Even during the uncertain times of the pandemic BI and analytics tools helped businesses to stay operational and address unforeseen challenges. The adoption and growth of BI have been steady over the past few years. The Global Business Intelligence market expected to grow at a CAGR of 8.6% during 2021-28, a report from Zion Market Research says.
Challenges with growing data volumes
Data is exploding in every industry. More businesses are trying to deep dive into every data point to bring efficiencies to the internal processes, increase revenue streams, and deep dive into customer behaviour. Successful businesses use data to understand more about their product and services to drive the new transformation wave.
BI tools like Tableau and Power BI have evolved rapidly to address the growing analytics, and AI needs in data visualization in recent years. Modern data visualization tools are here to address the needs of growing data volumes, preparing them, and deriving some meaningful insights. But businesses encounter a few challenges in the process of deriving insights.
Bad data
Data cleansing is the first challenge, with lots of big data coming from many streams stored in various places. As per Experian, bad data affects almost 88% of the US businesses and results in a 12% revenue loss. On the other hand, the C-suite executives lack trust in their data. 77% of business users feel the same. Also, this results in irrelevant IT spending.

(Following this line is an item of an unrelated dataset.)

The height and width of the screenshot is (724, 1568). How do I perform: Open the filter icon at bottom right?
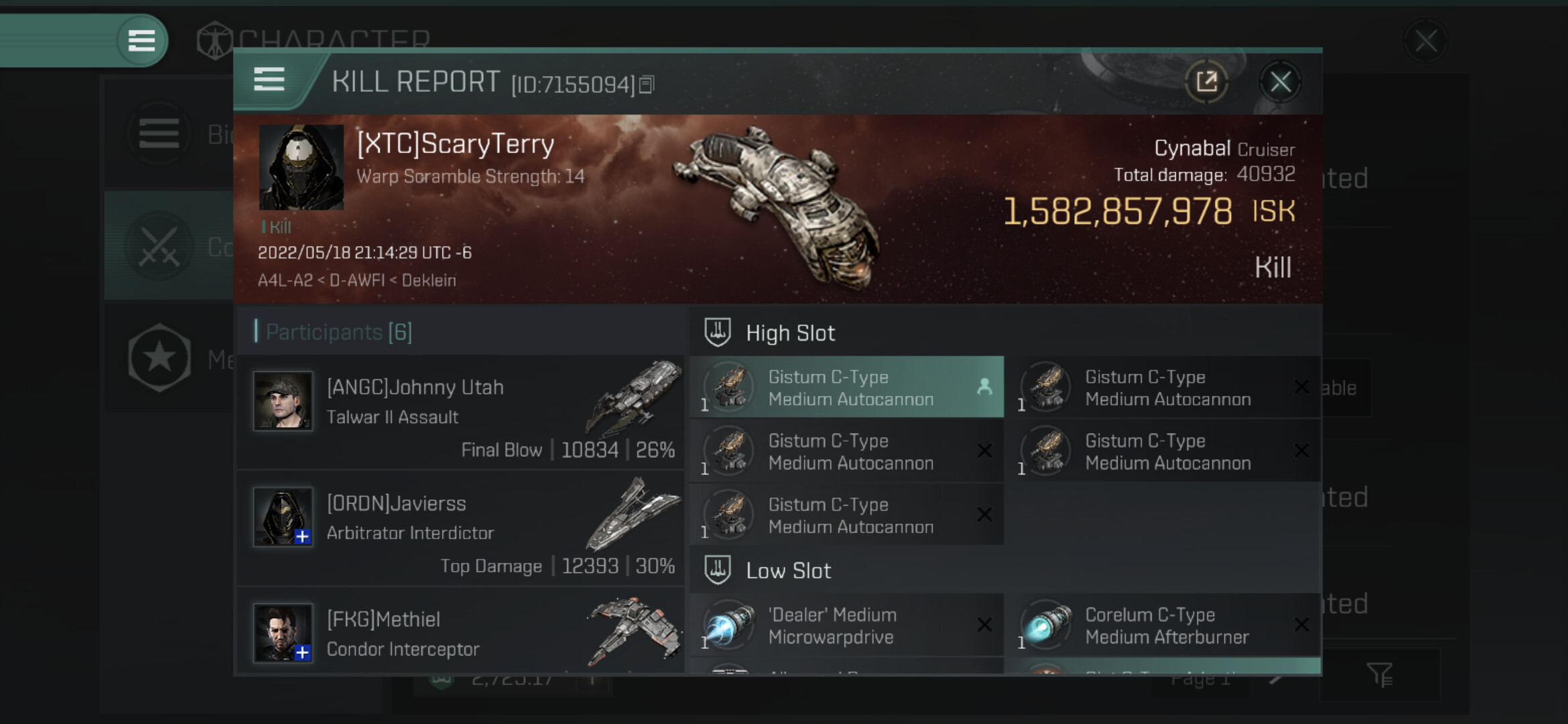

The reasons for this bad data are manifold. Businesses should prioritize data cleansing and preparation as their first step to data visualization. Only then can decision-makers rely on the data assets for insights and back them with growing data volumes.
Extracting insights
Extracted insights are not meaningful unless there is a context to them. Understanding the dependencies between the variables and identifying the patterns in the data seems to be another challenge. Businesses can drive their strategy only if they recognize the correlations to solve business challenges, drive revenues and optimize operations.
The charts and graphs from the data visualization tool may not have value and drown in the reports pool without identifying the context and dependencies.
Data management strategy
Business insights are compelling only if you have a data strategy. Data strategy is about analyzing current data trends, prioritizing the data assets within the business, identifying the data sources, and selecting the right tools and technologies for data processing, machine learning, and insights.

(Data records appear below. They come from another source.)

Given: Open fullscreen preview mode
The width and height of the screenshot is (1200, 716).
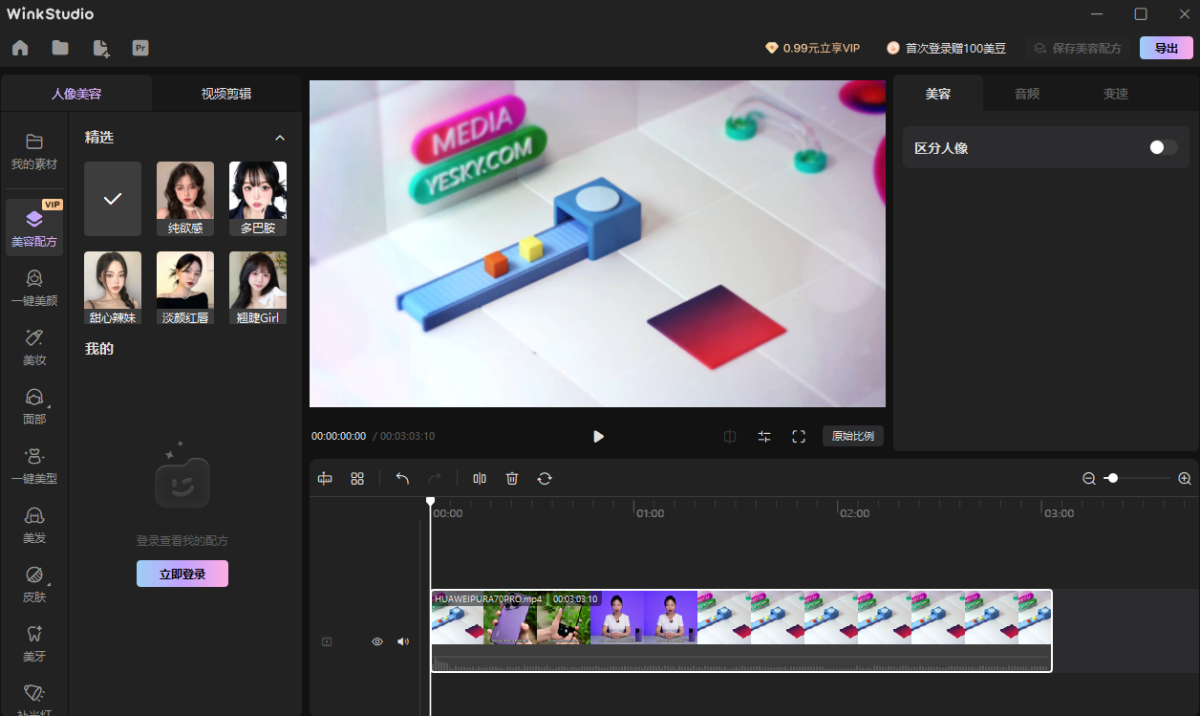Looking at the screenshot, I should tap(798, 437).
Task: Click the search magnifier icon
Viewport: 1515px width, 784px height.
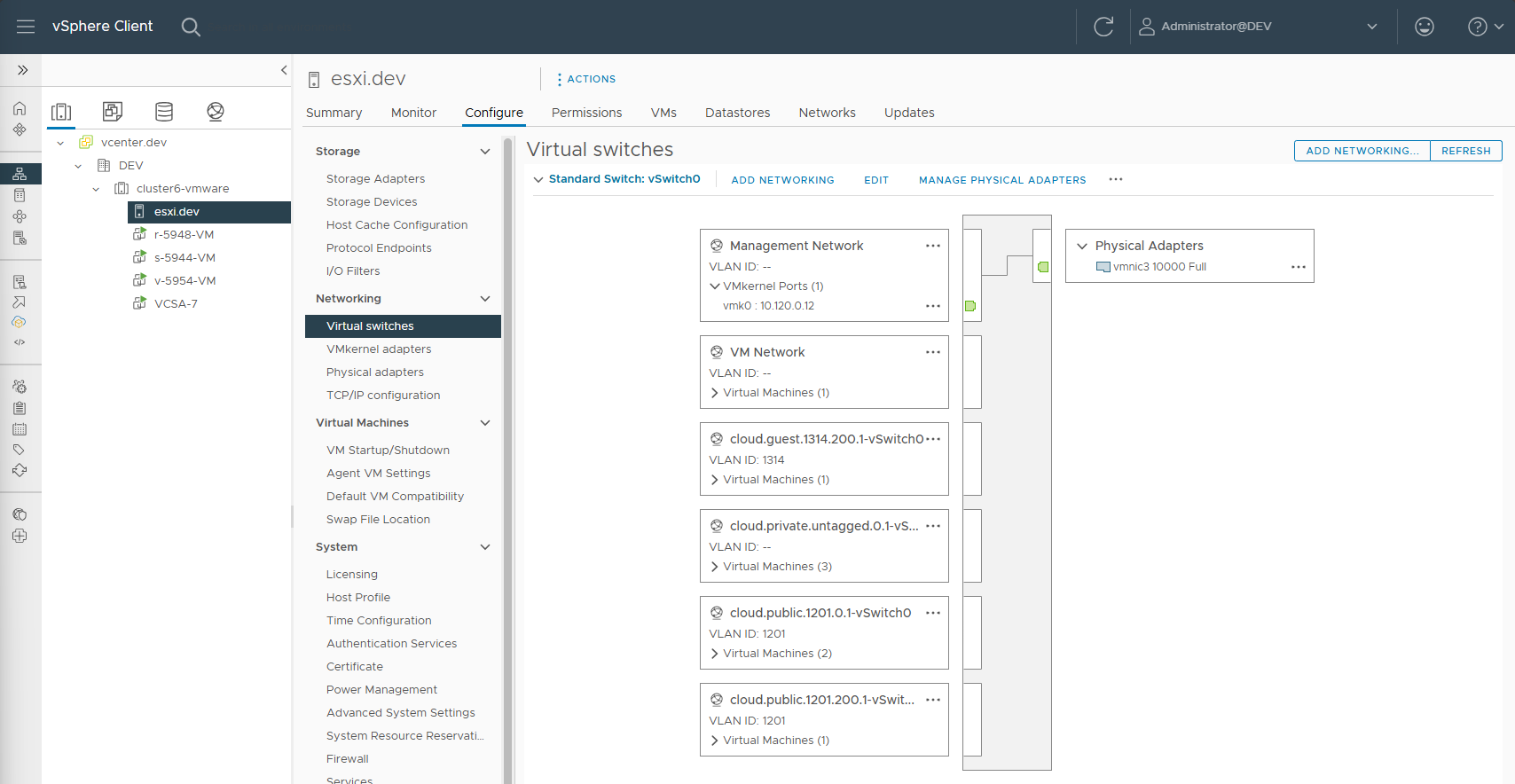Action: [x=191, y=27]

Without the right data management strategy, all the efforts to generate insights may go in vain and unnoticed. The key is to process the data, understand the context, and have a data strategy according to business goals to generate ROI from data visualization investments.
The Impact of Data Visualization
Quality data assets for valuable insights
The quick outcome of any visualization is to understand the meaning of the underlying data. The widely used charts, bar graphs, and line charts help people understand the information faster and easier than paper-based reports.

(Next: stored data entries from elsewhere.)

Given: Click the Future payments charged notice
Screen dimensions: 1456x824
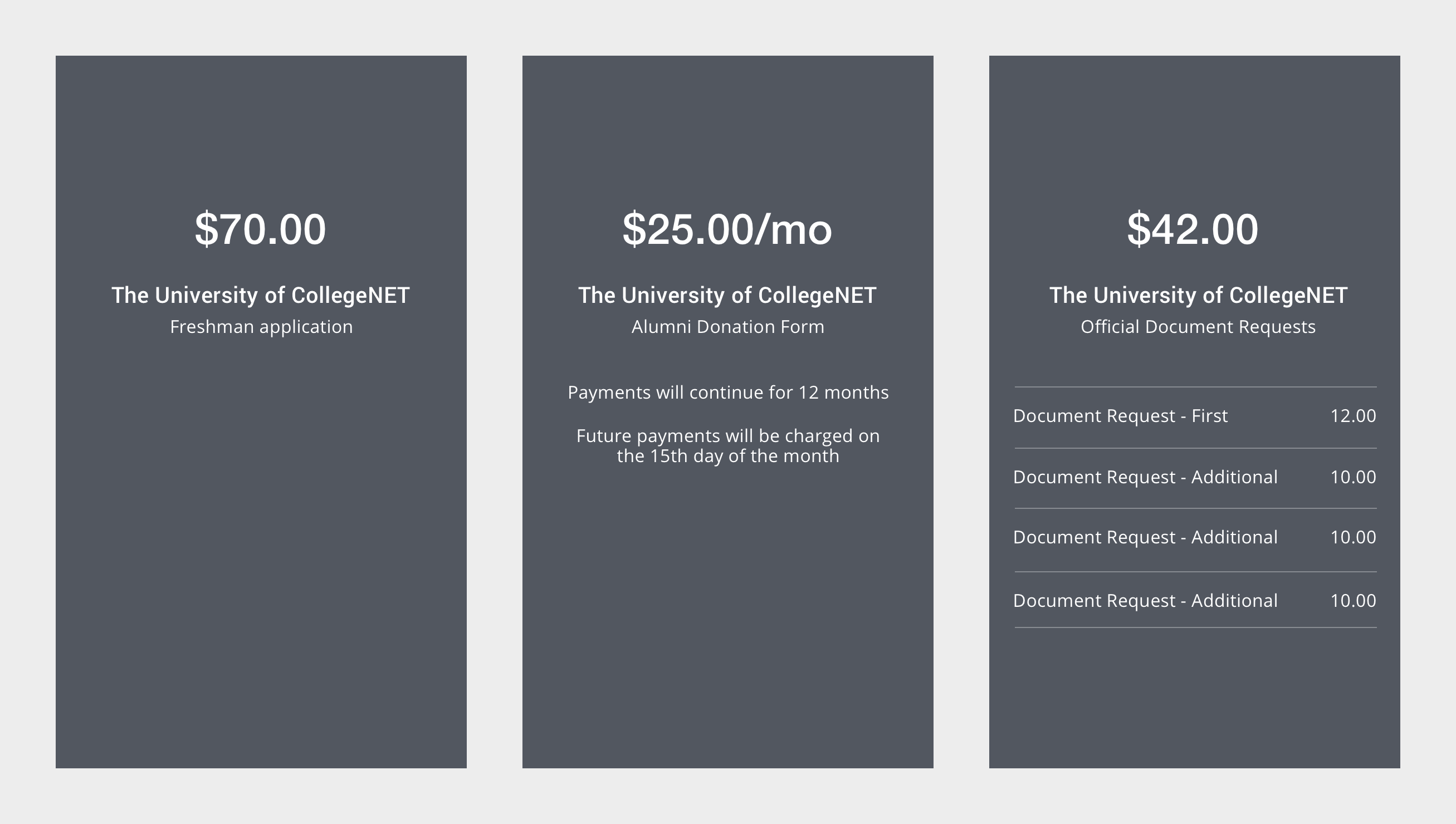Looking at the screenshot, I should point(728,446).
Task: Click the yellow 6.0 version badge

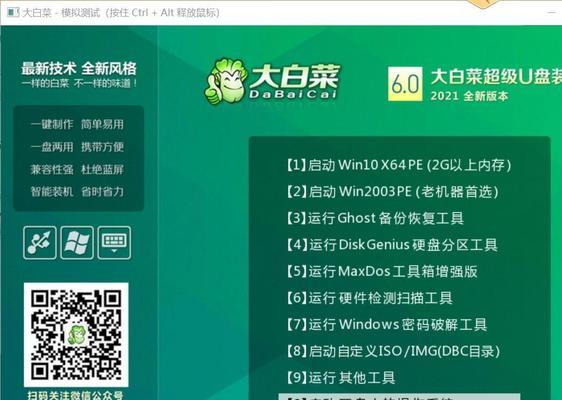Action: [x=405, y=84]
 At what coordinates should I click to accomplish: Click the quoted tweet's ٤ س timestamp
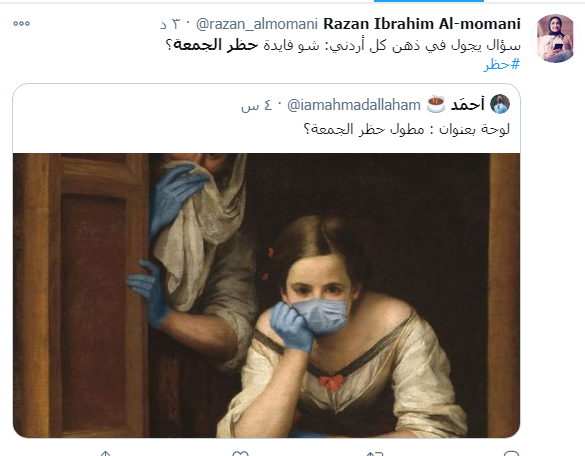coord(256,106)
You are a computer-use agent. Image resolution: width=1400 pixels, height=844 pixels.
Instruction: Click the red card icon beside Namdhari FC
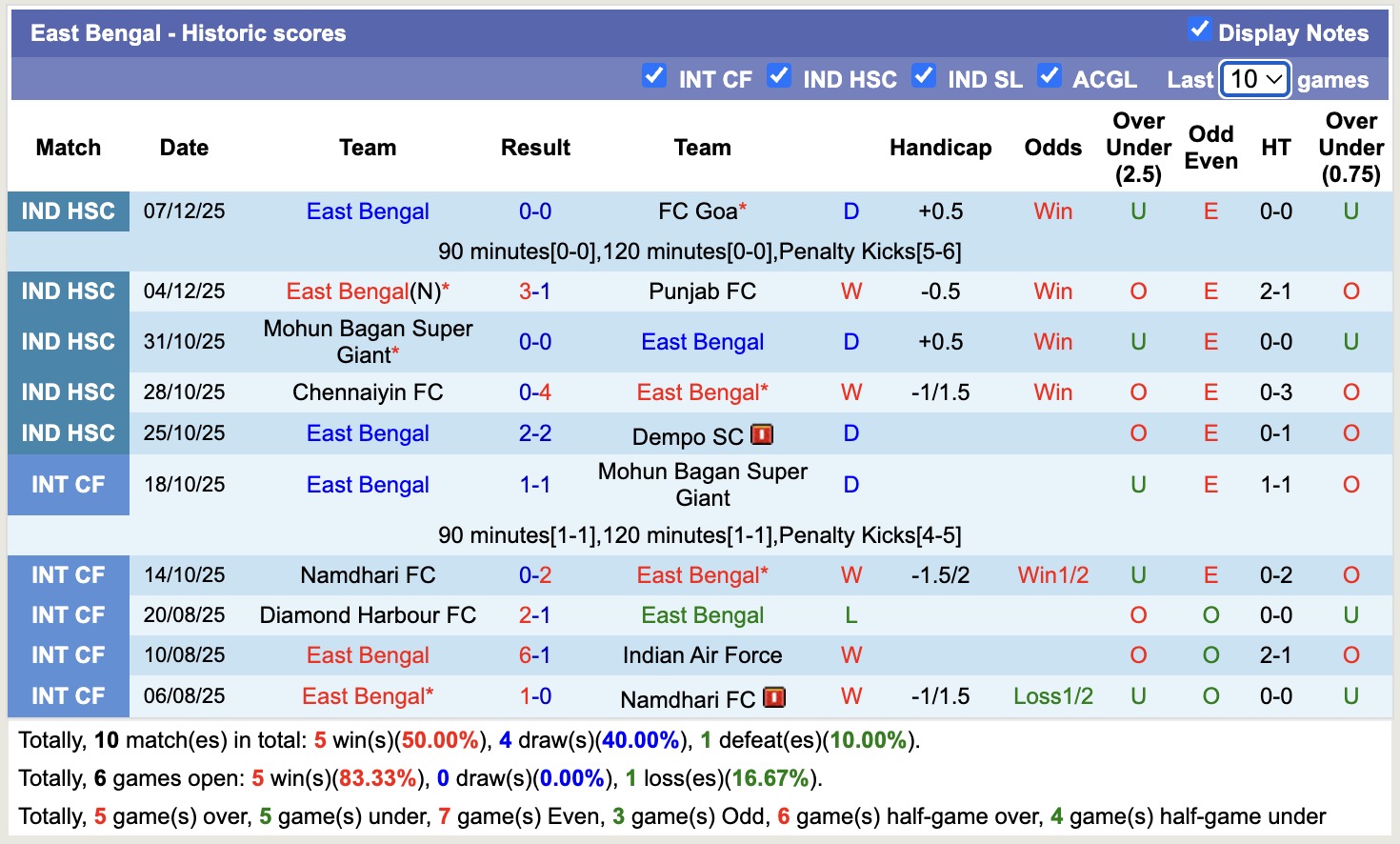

Visualization offers this decisive advantage to anyone in the organization. Irrespective of their skillset and technical understanding, all the users can quickly grasp the patterns and meaning of the data points.
Data visualization, in other words, is the initial quality filter for the data streams. Before presenting it in reports, the pre-processing and creation of a unified data pool offers quality data assets for valuable insights.
Extracting insights
Every one of us knows the history of bar graphs and pie charts. They are more than 100 years old. The BI tools like Tableau, Power BI, MicroStrategy, and Cognos have evolved recently.
Are the users satisfied with the old charts and graphs? The answer may be no for everyone. The BI tools, too, evolved rapidly in the recent past.
The new options in BI
The utilization of AR and VR everywhere in businesses introduced immersive visualization for many industries. 3D visualizations are now standard for many reports. The experience of a dashboard has altered over the recent past. Users now prefer a more intuitive experience in data visualization than ever before.
Apart from these changes, AI is now creating new avenues in BI. AI now powers data storytelling. You may no longer need a data scientist or a visualization expert to pull out the reports you need. It also provides the hidden messages behind the change in data patterns.
The self-service option in BI tools has brought more ease for users to fast-track the entire data visualization process.